I just read Joel’s piece, Mouth Wide Shut, on whether it’s a good idea to pre-announce software you’re working on. His policy is to announce nothing in advance, in order to keep things simple, avoid wasted publicity for stuff you can’t buy, keep competitors in the dark, and prevent the embarrassment of making promises you can’t keep. That makes sense to me.

One industry that kind of provides the reductio ad absurdum argument about what can happen when you announce things before they’re read is the game industry. Companies that make games inevitably get bit for talking about release dates that are never met and features that never make it into games. At the same time, the game industry hype machine is crazy. There are people who spend a lot more time obsessing over games that they may someday get to play than actually playing games, I would guess. Even so, nothing brings down a landslide of negative attention more swiftly than not delivering promised features.
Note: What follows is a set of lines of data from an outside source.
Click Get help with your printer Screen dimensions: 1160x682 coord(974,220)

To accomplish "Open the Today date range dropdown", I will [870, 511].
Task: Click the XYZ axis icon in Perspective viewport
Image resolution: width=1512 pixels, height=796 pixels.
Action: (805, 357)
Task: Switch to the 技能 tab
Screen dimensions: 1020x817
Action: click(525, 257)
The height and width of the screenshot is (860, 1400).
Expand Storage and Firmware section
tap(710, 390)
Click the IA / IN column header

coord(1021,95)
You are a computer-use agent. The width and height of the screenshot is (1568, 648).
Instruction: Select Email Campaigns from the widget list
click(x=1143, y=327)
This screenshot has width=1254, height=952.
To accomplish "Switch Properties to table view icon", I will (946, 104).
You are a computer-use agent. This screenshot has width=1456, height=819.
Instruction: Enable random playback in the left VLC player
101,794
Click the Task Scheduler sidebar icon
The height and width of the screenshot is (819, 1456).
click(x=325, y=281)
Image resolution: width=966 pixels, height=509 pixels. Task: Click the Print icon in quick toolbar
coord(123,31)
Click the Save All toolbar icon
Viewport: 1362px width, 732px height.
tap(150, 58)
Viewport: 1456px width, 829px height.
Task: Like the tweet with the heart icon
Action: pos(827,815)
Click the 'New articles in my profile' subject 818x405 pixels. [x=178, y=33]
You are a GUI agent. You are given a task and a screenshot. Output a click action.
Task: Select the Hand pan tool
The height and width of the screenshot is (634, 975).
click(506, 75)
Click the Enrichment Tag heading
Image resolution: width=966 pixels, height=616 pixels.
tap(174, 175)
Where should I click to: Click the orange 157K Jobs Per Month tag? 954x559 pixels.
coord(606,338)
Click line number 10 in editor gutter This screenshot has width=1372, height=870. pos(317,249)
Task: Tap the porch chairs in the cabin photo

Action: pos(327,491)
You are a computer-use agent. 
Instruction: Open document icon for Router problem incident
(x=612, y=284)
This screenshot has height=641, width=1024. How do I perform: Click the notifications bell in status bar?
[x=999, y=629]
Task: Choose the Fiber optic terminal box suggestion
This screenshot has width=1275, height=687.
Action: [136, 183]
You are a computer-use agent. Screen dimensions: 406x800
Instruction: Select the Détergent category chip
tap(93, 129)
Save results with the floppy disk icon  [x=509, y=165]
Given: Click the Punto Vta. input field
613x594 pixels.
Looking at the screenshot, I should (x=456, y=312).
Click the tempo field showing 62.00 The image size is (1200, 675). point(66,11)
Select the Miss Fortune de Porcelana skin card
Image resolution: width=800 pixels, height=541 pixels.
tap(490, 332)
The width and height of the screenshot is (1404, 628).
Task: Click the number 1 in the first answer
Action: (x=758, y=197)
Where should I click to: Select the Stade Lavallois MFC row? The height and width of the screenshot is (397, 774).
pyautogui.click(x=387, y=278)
I don’t know whether you’re familiar with Dark Age of Camelot, but it’s an MMORPG, and by virtue of that has the most vitriolic customer base you can imagine. (I don’t know why MMORPGs have this sort of relationship with their customers, but they all do.) There were some features that were talked about before release that never made it into the game, but at the same time, there are tons of features in the game that were never imagined, and the game has evolved a lot so many of those features are probably no longer even relevant. In spite of that, there are some people who play the game that are complaining about those missing features, even though they literally have not even been discussed by Mythic for months. The moral of the story? Customers never, ever forget and they certainly never forgive. My vote is for keeping your mouth shut.